How we can assume the prover knows $f$ such that $comm_f = g^{f(\tau)}$ ? Here is how:

$gp = (g, g^\tau, g^{\tau^2},…,g^{\tau})$
Sample some random $\alpha$ and compute $gp^\alpha = (g^\alpha, g^{\alpha \tau}, g^{\alpha \tau^2},…,g^{\alpha \tau^d})$
Compute two commitments instead of one, $comm_f = g^{f(\tau)}$ and $comm_f’ = g^{\alpha f(\tau)}$

With bilinear pairing, if $e(comm_f, g^\alpha) = e(comm_f’, g)$ there exists an extractor $E$ that extracts $f$ such that $comm_f = g^{f(\tau)}$. This extractor will extract $f$ in our proof above, where we assumed the prover knows $f$.

So, let’s describe KZG with knowledge soundness:

Keygen: $gp$ include both $(g, g^\tau, g^{\tau^2},…,g^{\tau})$ and $(g^\alpha, g^{\alpha \tau}, g^{\alpha \tau^2},…,g^{\alpha \tau^d})$
Commit: $comm_f = g^{f(\tau)}, comm_f’ = g^{\alpha f(\tau)}$
Verify: checks $e(comm_f, g^\alpha) = e(comm_f’, g)$
Knowledge soundness proof: Extract $f$ in the first step by the KoE assumption.

Generic group model (GGM)

In informal definition, adversary is only give an oracle to compute the group operation, like given $(g, g^\tau, g^{\tau^2},…,g^{\tau^d})$, adversary can only compute their linear combinations.
GGM can replace the KoE assumption and reduce the commitment size in KZG.

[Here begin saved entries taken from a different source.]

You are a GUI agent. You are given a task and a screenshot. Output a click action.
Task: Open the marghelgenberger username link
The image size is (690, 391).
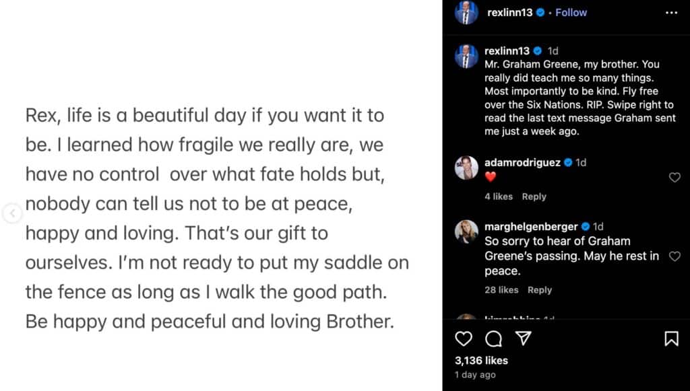(x=532, y=227)
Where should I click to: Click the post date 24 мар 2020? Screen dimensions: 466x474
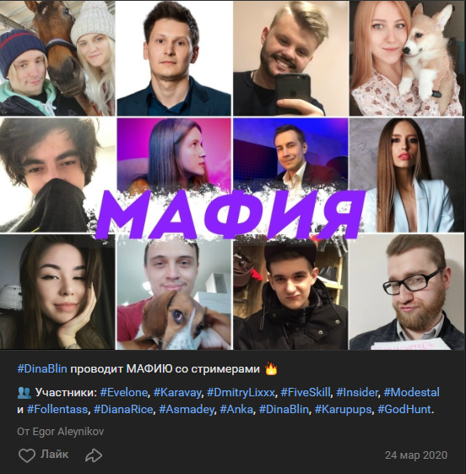[416, 455]
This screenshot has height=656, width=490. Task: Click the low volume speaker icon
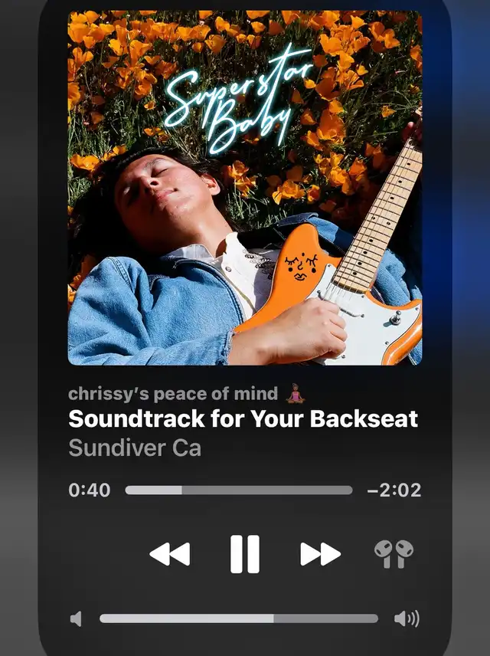tap(76, 618)
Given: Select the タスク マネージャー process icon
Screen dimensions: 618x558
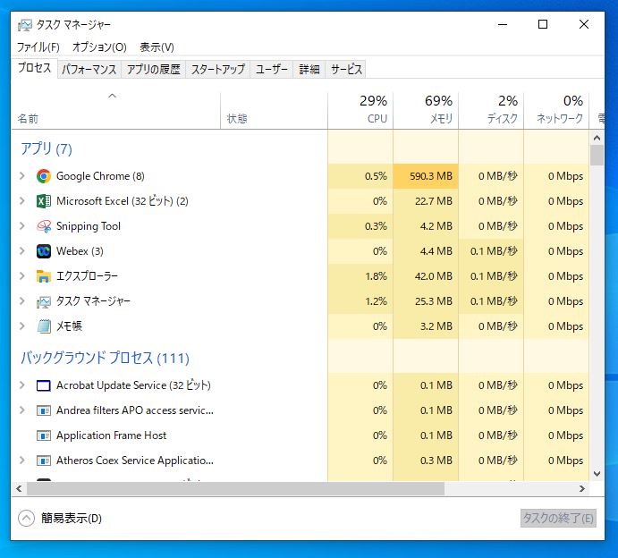Looking at the screenshot, I should coord(44,301).
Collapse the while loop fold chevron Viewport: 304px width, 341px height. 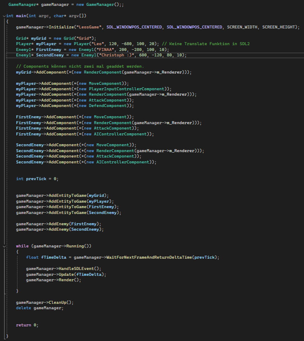click(x=4, y=246)
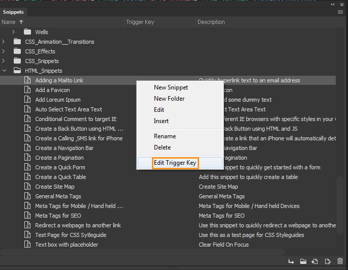Collapse the panel with double-arrow icon
This screenshot has width=348, height=270.
(333, 4)
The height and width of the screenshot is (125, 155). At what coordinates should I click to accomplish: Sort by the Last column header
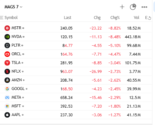pos(67,18)
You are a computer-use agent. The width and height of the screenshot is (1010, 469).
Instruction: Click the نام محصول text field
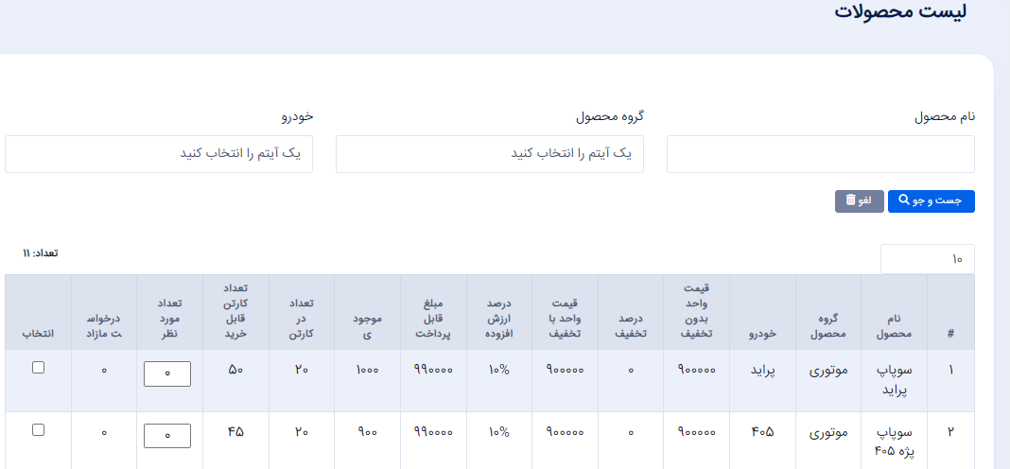tap(821, 154)
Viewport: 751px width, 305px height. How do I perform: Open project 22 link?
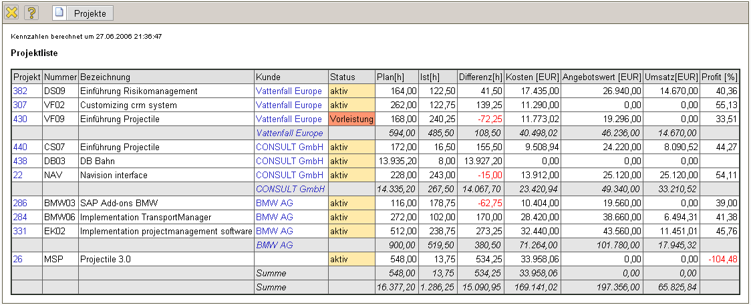pos(17,175)
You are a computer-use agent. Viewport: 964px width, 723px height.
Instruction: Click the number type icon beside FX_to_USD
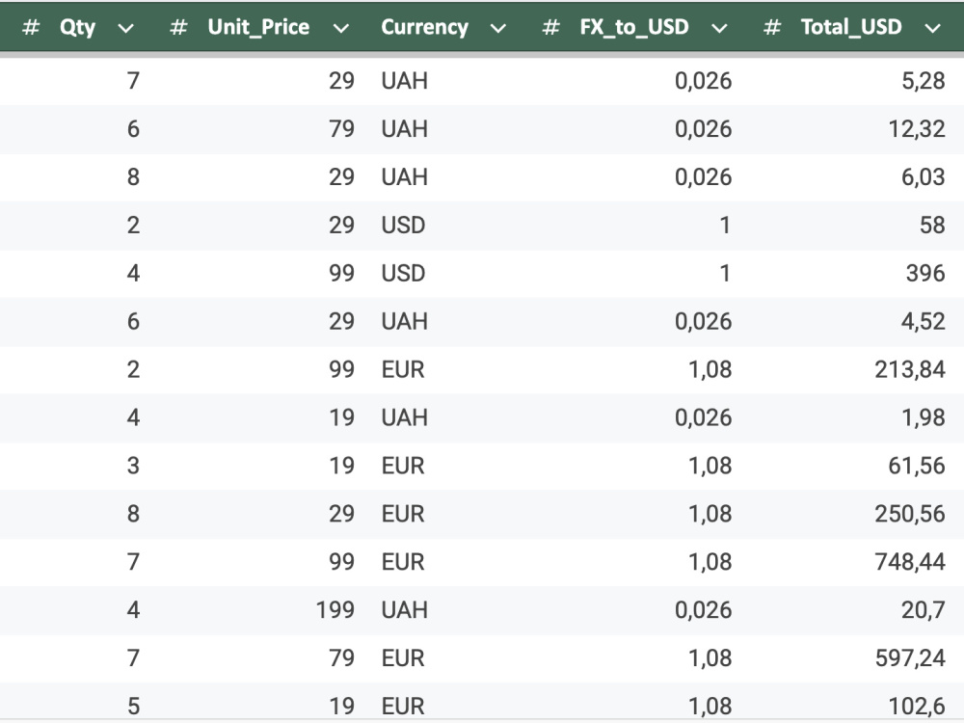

Property of the KZG poly-commit

Keygen: trusted setup!
Commit: $\mathcal{O}(d)$ group exponentiations, $\mathcal{O}(1)$ commitment size
Eval: $\mathcal{O}(d)$ group exponentiations, and quotient $q(x)$ can be computed efficiently in linear time
Proof size: $\mathcal{O}(1)$, 1 group element
Verifier time: $\mathcal{O}(1)$, 1 pairing

Ceremony

To relax the trusted setup in practice, there is a process called ceremony. The goal of ceremony is to have a distributed generation of the global parameters so that no one can reconstruct the trapdoor if at least one of the participants is honest and discards their secrets. Here is how to do it:

Suppose your global parameters are $gp = (g^{\tau}, g^{\tau^2},…,g^{\tau^d}) = (g_1, g_2, …, g_d)$
As a participant in this ceremony, you sample random $s$ and update $gp’ = (g_1’, g_2’, …, g_d’) = (g_1^s, g_2^{s^2},…,g_d^{s^d}) = (g^{\tau s}, g^{(\tau s)^2}, …,g^{(\tau s)^d})$ with secret $\tau s$
Check the correntness of $gp'$

The contributor knows $s$ such that $g_1’ = (g_1)^s$
$gp’$ consists of consecutive powers $e(g_i’, g_1’) = e(g_{i+1}’, g)$ and $g_1’ \ne 1$ To know more, check Nikolaenko-Ragsdale-Bonneau-Boneh'22.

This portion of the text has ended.